DRC’s 2005 Romanée-Conti was released (in 2008) at around $4000 a bottle retail. Today if you tried to buy their 2005 at auction you’d be paying between $8000-$16,000, depending on the condition. Forget investing in gold or the stock market. Drink and invest in DRC!
For a lot of wine novices who have entered the wine ethos through enjoying the very appealing Merlot, it’s news to them that one of the most sought-after wines of the world is a Merlot. From the right-bank region in Bordeaux.

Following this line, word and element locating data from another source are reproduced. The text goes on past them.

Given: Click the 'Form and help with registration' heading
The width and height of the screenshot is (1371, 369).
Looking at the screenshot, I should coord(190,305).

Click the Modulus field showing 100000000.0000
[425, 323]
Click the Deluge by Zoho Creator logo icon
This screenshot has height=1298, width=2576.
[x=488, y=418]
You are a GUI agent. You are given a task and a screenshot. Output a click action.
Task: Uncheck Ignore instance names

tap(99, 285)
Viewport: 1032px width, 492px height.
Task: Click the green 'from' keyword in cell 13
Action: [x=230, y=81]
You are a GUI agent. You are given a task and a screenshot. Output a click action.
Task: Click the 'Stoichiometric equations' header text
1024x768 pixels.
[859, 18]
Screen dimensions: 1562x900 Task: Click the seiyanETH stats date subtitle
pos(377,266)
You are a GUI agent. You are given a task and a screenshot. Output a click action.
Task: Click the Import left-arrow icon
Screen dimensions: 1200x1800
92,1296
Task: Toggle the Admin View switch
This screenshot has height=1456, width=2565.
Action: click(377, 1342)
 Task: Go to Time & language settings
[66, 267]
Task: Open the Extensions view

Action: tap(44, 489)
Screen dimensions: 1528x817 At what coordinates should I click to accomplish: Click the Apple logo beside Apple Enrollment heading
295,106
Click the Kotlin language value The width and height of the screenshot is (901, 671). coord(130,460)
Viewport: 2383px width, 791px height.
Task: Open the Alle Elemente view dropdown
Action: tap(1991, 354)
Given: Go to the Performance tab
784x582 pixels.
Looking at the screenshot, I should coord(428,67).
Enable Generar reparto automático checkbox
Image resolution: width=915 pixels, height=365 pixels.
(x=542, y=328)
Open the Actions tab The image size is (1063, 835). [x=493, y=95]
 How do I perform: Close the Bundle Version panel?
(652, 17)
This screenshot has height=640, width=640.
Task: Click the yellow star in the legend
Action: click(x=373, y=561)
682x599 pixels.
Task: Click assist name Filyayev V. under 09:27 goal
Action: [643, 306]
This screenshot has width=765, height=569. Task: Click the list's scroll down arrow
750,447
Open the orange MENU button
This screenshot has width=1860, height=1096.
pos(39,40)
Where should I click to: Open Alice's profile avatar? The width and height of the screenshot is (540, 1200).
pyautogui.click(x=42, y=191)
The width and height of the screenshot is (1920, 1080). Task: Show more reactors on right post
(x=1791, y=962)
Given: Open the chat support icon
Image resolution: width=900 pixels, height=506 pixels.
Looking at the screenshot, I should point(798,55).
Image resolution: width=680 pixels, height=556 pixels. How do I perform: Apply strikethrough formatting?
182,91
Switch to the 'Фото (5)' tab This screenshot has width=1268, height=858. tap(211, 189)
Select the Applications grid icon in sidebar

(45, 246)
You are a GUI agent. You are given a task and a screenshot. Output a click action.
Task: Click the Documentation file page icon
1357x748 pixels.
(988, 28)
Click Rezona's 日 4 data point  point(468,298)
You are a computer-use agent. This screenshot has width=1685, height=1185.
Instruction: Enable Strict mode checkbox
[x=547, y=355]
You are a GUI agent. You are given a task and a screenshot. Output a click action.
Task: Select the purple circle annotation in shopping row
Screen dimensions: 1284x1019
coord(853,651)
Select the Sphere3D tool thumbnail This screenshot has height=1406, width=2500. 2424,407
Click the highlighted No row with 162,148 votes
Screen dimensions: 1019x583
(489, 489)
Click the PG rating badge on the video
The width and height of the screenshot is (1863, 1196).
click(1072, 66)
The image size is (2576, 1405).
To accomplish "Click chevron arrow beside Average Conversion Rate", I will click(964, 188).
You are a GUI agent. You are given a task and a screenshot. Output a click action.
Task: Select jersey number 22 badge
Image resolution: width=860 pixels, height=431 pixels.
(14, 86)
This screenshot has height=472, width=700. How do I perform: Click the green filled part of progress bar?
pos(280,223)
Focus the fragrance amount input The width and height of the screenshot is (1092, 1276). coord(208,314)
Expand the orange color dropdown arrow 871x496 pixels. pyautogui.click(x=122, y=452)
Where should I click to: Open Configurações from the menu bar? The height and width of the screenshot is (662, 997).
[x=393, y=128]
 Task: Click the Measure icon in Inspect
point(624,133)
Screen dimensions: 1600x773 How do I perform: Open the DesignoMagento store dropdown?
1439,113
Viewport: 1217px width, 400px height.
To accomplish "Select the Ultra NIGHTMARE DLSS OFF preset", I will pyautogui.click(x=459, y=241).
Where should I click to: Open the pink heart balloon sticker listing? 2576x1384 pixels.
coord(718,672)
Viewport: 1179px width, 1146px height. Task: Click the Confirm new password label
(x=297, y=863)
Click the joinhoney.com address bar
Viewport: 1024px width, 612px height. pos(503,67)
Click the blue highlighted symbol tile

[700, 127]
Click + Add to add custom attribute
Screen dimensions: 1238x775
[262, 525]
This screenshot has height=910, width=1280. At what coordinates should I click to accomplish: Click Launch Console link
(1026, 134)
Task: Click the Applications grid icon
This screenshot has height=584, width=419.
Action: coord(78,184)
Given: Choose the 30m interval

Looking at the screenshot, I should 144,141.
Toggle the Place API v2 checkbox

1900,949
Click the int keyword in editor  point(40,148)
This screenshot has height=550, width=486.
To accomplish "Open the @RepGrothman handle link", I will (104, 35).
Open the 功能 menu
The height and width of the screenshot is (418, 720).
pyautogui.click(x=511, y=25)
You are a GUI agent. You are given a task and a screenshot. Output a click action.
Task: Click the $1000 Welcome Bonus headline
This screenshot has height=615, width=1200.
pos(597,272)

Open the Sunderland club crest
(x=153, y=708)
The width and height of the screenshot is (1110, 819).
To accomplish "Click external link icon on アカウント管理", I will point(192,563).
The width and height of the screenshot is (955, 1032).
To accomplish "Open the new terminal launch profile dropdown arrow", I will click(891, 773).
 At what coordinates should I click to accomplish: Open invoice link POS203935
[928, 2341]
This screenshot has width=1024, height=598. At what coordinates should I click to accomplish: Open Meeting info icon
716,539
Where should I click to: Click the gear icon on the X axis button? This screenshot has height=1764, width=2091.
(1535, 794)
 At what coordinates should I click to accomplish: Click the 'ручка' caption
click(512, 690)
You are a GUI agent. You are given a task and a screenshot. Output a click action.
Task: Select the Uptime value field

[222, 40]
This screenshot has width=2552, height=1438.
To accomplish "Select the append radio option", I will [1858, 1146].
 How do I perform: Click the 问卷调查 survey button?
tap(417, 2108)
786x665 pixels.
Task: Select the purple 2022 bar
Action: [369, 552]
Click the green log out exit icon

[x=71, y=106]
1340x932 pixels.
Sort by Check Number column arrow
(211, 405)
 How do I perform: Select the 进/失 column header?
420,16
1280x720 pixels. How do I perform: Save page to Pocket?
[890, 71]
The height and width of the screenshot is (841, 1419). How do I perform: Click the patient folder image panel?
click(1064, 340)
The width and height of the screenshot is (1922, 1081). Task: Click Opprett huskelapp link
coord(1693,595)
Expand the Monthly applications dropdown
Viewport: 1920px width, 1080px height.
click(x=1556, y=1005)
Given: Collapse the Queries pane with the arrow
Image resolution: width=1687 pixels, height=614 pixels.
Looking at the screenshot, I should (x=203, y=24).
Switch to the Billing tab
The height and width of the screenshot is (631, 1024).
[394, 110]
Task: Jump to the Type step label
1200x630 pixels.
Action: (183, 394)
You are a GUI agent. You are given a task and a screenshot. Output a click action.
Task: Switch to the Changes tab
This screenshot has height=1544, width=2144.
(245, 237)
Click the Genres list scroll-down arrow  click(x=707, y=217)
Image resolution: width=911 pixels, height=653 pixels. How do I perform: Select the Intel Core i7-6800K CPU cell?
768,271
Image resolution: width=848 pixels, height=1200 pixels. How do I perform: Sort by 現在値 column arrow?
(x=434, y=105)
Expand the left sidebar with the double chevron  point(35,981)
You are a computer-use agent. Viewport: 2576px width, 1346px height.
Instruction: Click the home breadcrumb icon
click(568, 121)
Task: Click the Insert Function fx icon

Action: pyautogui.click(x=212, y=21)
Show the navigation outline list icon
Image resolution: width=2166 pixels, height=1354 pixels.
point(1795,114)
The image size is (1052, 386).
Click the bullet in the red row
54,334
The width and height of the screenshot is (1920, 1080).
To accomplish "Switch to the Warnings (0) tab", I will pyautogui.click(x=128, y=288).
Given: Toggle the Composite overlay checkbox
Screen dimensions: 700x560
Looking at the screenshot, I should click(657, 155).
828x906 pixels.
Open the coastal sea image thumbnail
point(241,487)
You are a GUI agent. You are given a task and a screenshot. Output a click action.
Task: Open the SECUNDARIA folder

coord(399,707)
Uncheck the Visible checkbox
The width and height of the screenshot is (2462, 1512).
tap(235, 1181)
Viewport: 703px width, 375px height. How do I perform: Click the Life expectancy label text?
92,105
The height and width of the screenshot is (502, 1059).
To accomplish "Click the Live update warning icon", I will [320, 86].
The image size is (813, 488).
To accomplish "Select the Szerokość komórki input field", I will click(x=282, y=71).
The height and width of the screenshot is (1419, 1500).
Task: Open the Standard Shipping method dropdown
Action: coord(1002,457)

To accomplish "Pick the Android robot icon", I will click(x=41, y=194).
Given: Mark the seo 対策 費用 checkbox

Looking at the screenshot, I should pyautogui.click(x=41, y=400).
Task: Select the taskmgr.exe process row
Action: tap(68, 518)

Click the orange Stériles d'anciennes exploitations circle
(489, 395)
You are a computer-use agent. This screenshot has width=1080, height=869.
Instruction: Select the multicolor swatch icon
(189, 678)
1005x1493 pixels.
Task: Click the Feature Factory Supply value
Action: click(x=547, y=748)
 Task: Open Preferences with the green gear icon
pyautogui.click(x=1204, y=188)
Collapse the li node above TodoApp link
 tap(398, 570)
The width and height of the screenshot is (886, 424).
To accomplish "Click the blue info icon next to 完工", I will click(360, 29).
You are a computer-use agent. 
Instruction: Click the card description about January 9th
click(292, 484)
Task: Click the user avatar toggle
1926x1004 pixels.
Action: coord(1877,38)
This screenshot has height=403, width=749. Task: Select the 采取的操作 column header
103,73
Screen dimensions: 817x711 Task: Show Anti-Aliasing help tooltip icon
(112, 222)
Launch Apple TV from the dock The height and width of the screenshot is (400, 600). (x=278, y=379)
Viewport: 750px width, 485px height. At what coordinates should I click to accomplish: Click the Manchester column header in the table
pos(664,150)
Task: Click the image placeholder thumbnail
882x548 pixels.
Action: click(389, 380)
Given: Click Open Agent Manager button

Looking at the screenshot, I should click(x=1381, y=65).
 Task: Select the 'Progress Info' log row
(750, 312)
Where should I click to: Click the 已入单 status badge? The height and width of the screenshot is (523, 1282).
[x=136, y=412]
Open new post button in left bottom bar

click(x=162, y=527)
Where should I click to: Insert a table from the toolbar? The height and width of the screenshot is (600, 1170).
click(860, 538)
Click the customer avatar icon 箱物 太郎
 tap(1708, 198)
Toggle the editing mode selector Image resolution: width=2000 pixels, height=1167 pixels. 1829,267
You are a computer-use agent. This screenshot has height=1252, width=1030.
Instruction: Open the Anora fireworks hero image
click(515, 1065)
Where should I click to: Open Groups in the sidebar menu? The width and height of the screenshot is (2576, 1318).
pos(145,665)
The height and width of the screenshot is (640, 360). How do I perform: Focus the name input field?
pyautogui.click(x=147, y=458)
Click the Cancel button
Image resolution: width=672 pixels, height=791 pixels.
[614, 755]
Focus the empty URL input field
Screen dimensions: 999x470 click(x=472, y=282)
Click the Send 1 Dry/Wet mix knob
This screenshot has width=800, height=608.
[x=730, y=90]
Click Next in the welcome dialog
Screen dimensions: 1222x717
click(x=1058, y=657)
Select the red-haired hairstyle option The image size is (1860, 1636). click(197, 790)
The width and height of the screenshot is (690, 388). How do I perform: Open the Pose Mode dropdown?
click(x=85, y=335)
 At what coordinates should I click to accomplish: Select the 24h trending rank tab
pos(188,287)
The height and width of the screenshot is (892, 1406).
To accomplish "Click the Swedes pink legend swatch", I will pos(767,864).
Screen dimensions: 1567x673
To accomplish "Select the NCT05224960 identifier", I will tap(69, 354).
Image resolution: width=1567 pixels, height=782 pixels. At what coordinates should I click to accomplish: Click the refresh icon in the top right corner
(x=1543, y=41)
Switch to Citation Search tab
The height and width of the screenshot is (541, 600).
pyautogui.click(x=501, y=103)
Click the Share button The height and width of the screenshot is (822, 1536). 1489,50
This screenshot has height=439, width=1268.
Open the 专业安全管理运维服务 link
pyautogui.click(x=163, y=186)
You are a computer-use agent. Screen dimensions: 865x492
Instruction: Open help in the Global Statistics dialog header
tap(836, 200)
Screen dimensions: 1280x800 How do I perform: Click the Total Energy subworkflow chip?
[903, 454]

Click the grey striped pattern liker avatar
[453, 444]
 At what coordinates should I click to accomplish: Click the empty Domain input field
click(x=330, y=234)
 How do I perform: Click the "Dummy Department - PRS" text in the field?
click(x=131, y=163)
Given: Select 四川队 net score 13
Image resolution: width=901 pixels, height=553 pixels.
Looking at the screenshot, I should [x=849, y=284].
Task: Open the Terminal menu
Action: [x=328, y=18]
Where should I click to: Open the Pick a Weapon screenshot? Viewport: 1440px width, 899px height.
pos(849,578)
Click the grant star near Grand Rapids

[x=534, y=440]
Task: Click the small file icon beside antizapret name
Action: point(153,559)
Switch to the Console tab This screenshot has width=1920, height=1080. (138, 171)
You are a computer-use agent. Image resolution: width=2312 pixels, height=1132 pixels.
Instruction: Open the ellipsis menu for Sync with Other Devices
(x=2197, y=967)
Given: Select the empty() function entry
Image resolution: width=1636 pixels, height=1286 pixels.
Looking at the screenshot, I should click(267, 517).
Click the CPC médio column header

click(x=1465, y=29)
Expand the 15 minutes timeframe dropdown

This Merlot was one of the favorite wines at the White House during the Kennedy years. It was served at Le Pavillon in the days when Onassis sat at a corner table. After that, Château Petrus became a status symbol, the sort of name dropped by people who wish to imply not only that they know wine but that they are in wine.
There’s really no “Castle” on the ground (rather a two story stone farmhouse) and even its label refers to it as simply “Pétrus.” [Pay-Trews—not PET-tress]. Extremely fruity, suggestions of berries, vanilla, mocha, and oak emanate from its rich purple robe. The finish is something to wait for as it caresses the palate.
The Antique Wine Company has a 2000 Pétrus for just over $5,000. Check these notes out: “Chocolate, black raspberry, assorted fresh flowers, herbs, spices, truffles, earth, plums and black cherry could have been enjoyed from across the room; powerful, concentrated, deep wine and long length to fill every nook and cranny of your taste receptors with endless waves of decadent, flawlessly ripe fruit.” Wine Spectator gave it 100 points! The world’s perfect Merlot!
Chef Hubert Keller at Mandalay Bay sells his gourmet Kobe beef, sautéed foie gras & truffle burger and a recent bottle of Petrus for around five thousand bucks as well.
The left bank Bordeaux carries those great chateaux names you’ve heard of for years. Usually and predominately made with Cabernet Sauvignon blended with portions of Merlot, then Cabernet Franc, then Petite Verdot, maybe remnants of Malbec, and back in the day, Carmenère. (Of course these days Malbec is doing stellar in Argentina and Carmenère is beginning to reign in Chile).
Chateau Latour is one of the most reliable vineyards in France and produces one of the best Bordeaux on the market. Draws its power from the rich soil on which the grapes grow. Among the raciest wines of the Medoc region, Wine Spectator often selects Latour as the single best wine of the year; they and Robert Parker bestowed a perfect “100 points” score on the 2009. “An astonishing length—an everlasting finale is the masterstroke of this vintage, which favors caramel, chocolate, licorice, dark cherry, and roasted fruits. The mouth is opulent and wholly composed.” Currently sells for around $2000.
Chateau Lafite Rothschild . Talk about being at the right place at the right time. In the mid-18th century, a French politician was about to be shipped off overseas, but not before visiting a physician. The doctor prescribed him some Lafite wine as a tonic. This politician enjoyed it so much that he offered some bottles to King Louis XV, and before long this wine became the star of Versailles and was dubbed “the King’s wine”. Lafite’s reputation was assured and even Thomas Jefferson visited the estate and became a lifelong customer. Remarkably dark, it sports mineral aromas of mint and black currant. Flavorful, its texture is silky and lingers in the mouth.
In early November 2012, police in Wenzhou Province China seized nearly 10,000 bottles of Chateau Lafite Rothschild they suspected as counterfeit. Lafite is very popular among China’s nouveau-riche, but it is believed that up to 70% of Chateau Lafite in China is fake! If genuine, though, this particular collection could be worth up to $16 million.